DUBLIN (Reuters) - Banks gave less cross-border credit globally in the second quarter of this year while the shadow banking sector, which includes hedge funds, continued to grow, new data published on Thursday showed.
The Bank for International Settlements’ data shows the continued trend of cautious banks retreating to national boundaries since the financial crash, while private equity funds and others win more credit and clout.
Cross-border bank credit shrank by $91 billion between the end of March and end of June after strong growth at the start of the year.
During this time, the BIS calculated that the stock of cross-border loans and deposits totaled roughly $19 trillion compared to a peak of more than $26 trillion before the banking collapse.
The amount of cross-border credit given to ‘non-banks’, a broad group that includes funds, special purpose vehicles, private equity and hedge funds, has more than doubled since the end of 2013 to over $5 trillion now.

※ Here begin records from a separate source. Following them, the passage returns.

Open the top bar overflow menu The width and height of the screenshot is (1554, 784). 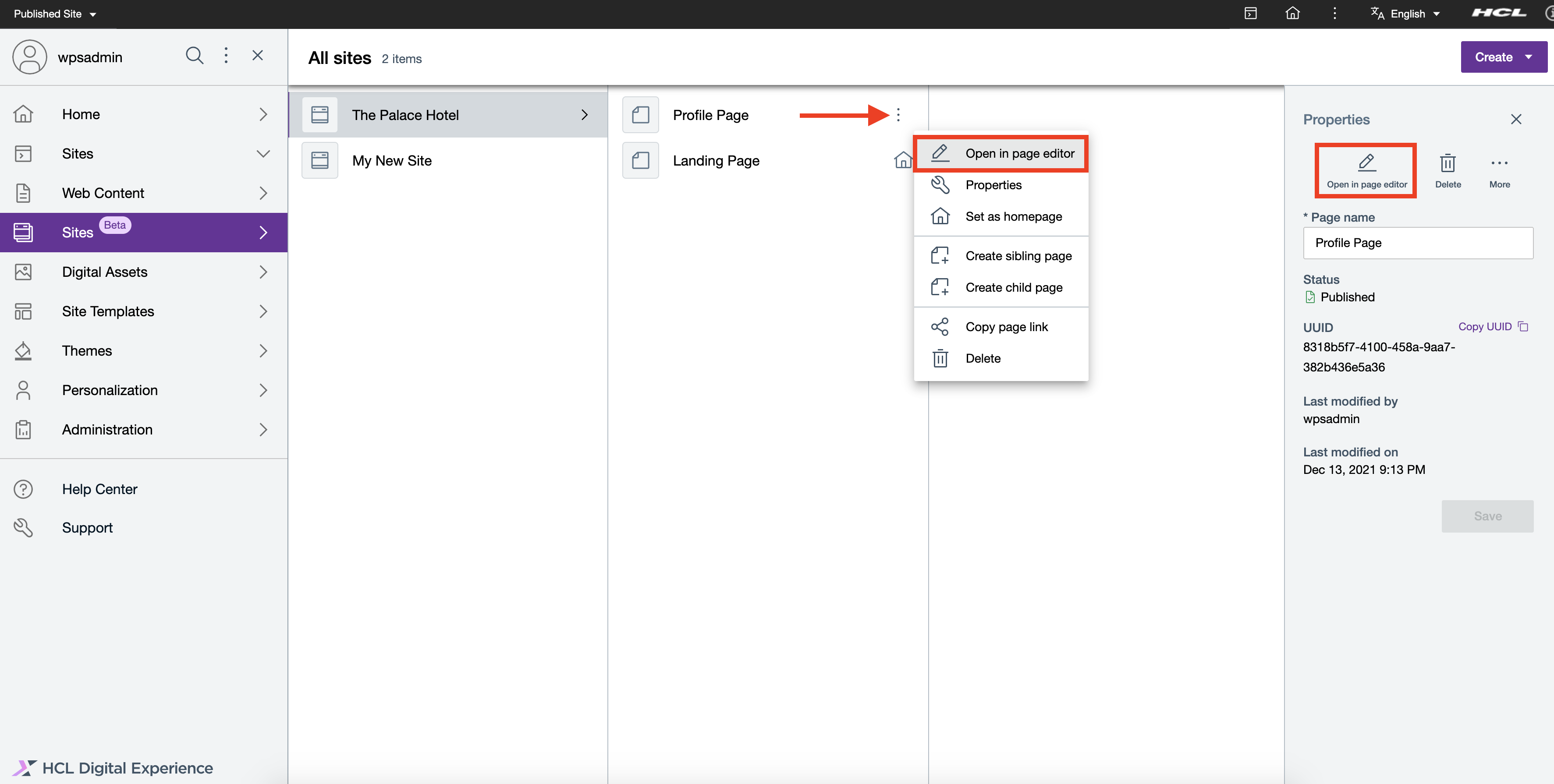click(1334, 13)
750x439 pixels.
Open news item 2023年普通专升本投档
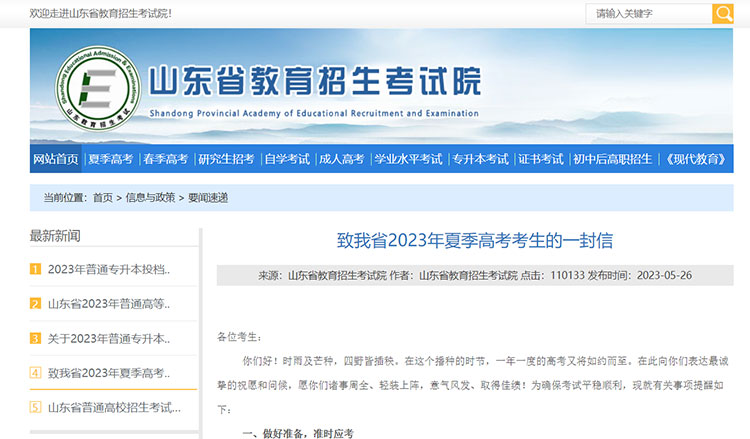(x=109, y=269)
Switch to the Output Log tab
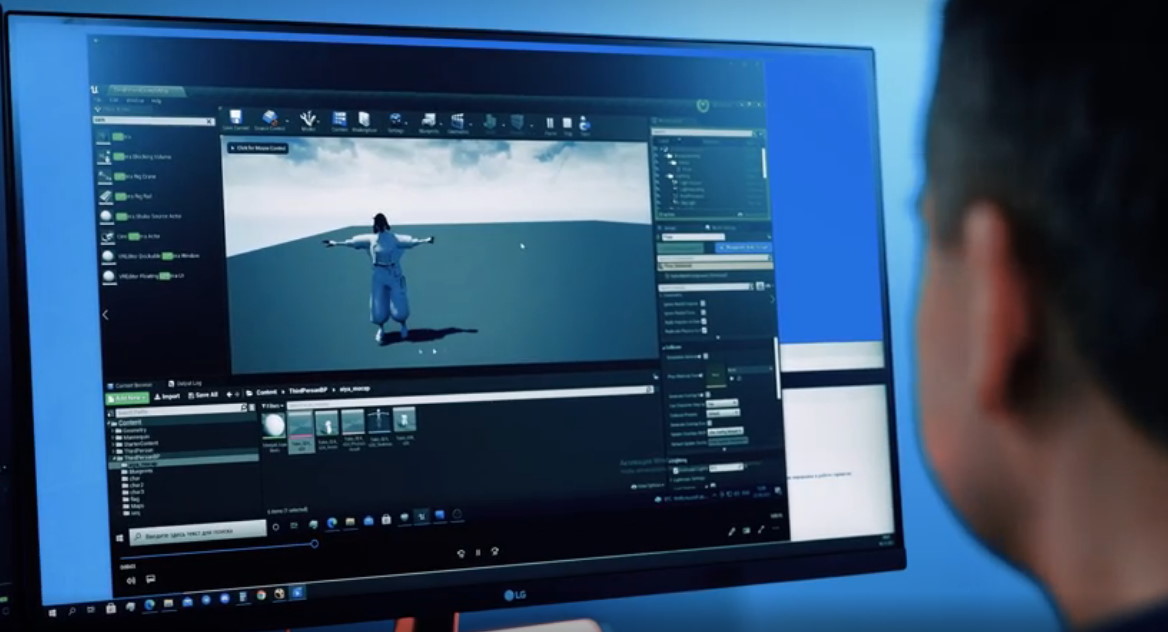The height and width of the screenshot is (632, 1168). 187,383
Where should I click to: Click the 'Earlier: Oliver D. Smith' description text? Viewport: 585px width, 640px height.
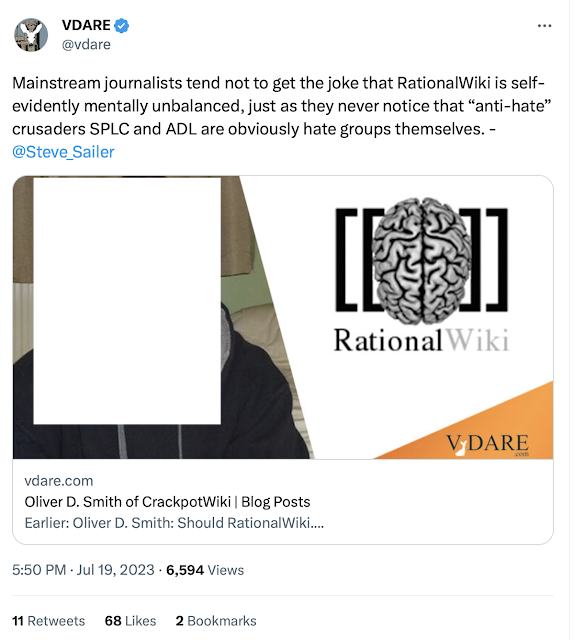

James Stewart, an expert in shadow banking with Ireland’s Trinity College, said the data highlighted the need for tighter supervision of the sector.
“The whole focus of regulation is on the banking system and not the shadow banks,” he said. “There are systemic risks but we don’t know what they are because they depend on the links to mainstream finance.”
The research by the Basel-based group that is owned by central banks also found that cross-border lending to China rose for the third quarter in a row, up $78 billion, taking its annual growth to 25 percent.